You are viewing a plain text version of this content. The canonical link for it is here.
Posted to user@spark.apache.org by Reminia Scarlet <re...@gmail.com> on 2019/10/23 12:57:04 UTC

SparkStreming logical plan leaf nodes is not equal pysical plan leaf nodes and streaming metrics cannot be reported.

Hi all:
 I use StreamingQueryListener to report batch inputRecordsNum as metrics.
 But the numInputRows is aways 0. And the debug log  in
MicroBatchExecution.scala said:

 2019-10-23 06:56:05 WARN  MicroBatchExecution:66 - Could not report
metrics as number leaves in trigger logical plan did not match that of
the execution plan:

 And this causes num input rows by sources always 0 from below codes
in ProgressReporter.scala when number of leaves size not matches in
logical plan and execution plan.

[image: image.png]
Attached the output logical plan && physical plan leaves. I think
there might be some bugs. Seems LogicalRDD is duplicate as Relation in
the logical plan.
And counting twice as leaf.If we remove the LogcialRDD, leave size
should be the same.

[image: image.png]
[image: image.png]

Can anyone help? Thx very much.

Re: SparkStreming logical plan leaf nodes is not equal pysical plan leaf nodes and streaming metrics cannot be reported.

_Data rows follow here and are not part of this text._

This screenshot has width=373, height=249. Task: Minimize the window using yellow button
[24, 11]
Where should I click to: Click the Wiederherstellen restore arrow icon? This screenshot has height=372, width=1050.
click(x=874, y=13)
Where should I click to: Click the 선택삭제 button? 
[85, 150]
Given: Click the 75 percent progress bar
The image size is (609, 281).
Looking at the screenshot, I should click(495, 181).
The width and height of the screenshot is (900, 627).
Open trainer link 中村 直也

Posted by Jungtaek Lim <ka...@gmail.com>.
What you've seen is the code path which there's at least one DSv1 source is
used in the query, and fails to match due to the limitation.

SPARK-24050 describes the "technical limitation" of resolving this if DSv1
source is used, so please refer the description of issue if you're
interested.


On Thu, Oct 24, 2019 at 3:14 PM Reminia Scarlet <re...@gmail.com>
wrote:

> @Jungtaek Lim <ka...@gmail.com>
> We joined streaming from eventhub and static dataframe  from csv and
> parquet with simple spark.read.csv/ parquet method.
> Are sure this is a bug? I am not that familiar with spark codes.
> Also forward to dev email list for help.
>
>
> On Thu, Oct 24, 2019 at 6:11 AM Jungtaek Lim <ka...@gmail.com>
> wrote:
>
>> Sorry I haven't checked the details on SPARK-24050. Looks like it was
>> only resolved with DSv2 sources, and there're some streaming sources still
>> using DSv1.
>> File stream source is one of the case, so SPARK-24050 may not help here.
>> I guess that was technical reason to only dealt with DSv2, so I'm not sure
>> there's a good way to deal with this.
>>
>> Hopefully file stream source seems to be migrated to DSv2 in Spark 3.0,
>> so Spark 3.0 would help solving the problem.
>>
>> On Wed, Oct 23, 2019 at 11:21 PM Reminia Scarlet <
>> reminia.scarlet@gmail.com> wrote:
>>
>>> @Jungtaek
>>> I'm using  Spark 2.4 (HDI 4.0)  in Azure.
>>> Maybe there are other corner cases not taking into consideration.
>>> Also I will decompile the spark jar from Azure to check the source code .
>>>
>>> On Wed, Oct 23, 2019 at 9:39 PM Jungtaek Lim <
>>> kabhwan.opensource@gmail.com> wrote:
>>>
>>>> Which version of Spark you are using?
>>>> I guess there was relevant issue SPARK-24050 [1] which was fixed in
>>>> Spark 2.4.0 so you may want to check the latest version out and try if you
>>>> use lower version.
>>>>
>>>> - Jungtaek Lim (HeartSaVioR)
>>>>
>>>> 1. https://issues.apache.org/jira/browse/SPARK-24050
>>>>
>>>> On Wed, Oct 23, 2019 at 9:57 PM Reminia Scarlet <
>>>> reminia.scarlet@gmail.com> wrote:
>>>>
>>>>> Hi all:
>>>>>  I use StreamingQueryListener to report batch inputRecordsNum as
>>>>> metrics.
>>>>>  But the numInputRows is aways 0. And the debug log  in
>>>>> MicroBatchExecution.scala said:
>>>>>
>>>>>  2019-10-23 06:56:05 WARN  MicroBatchExecution:66 - Could not report metrics as number leaves in trigger logical plan did not match that of the execution plan:
>>>>>
>>>>>  And this causes num input rows by sources always 0 from below codes in ProgressReporter.scala when number of leaves size not matches in logical plan and execution plan.
>>>>>
>>>>> [image: image.png]
>>>>> Attached the output logical plan && physical plan leaves. I think there might be some bugs. Seems LogicalRDD is duplicate as Relation in the logical plan.
>>>>> And counting twice as leaf.If we remove the LogcialRDD, leave size should be the same.
>>>>>
>>>>> [image: image.png]
>>>>> [image: image.png]
>>>>>
>>>>> Can anyone help? Thx very much.
>>>>>
>>>>>

Re: SparkStreming logical plan leaf nodes is not equal pysical plan leaf nodes and streaming metrics cannot be reported.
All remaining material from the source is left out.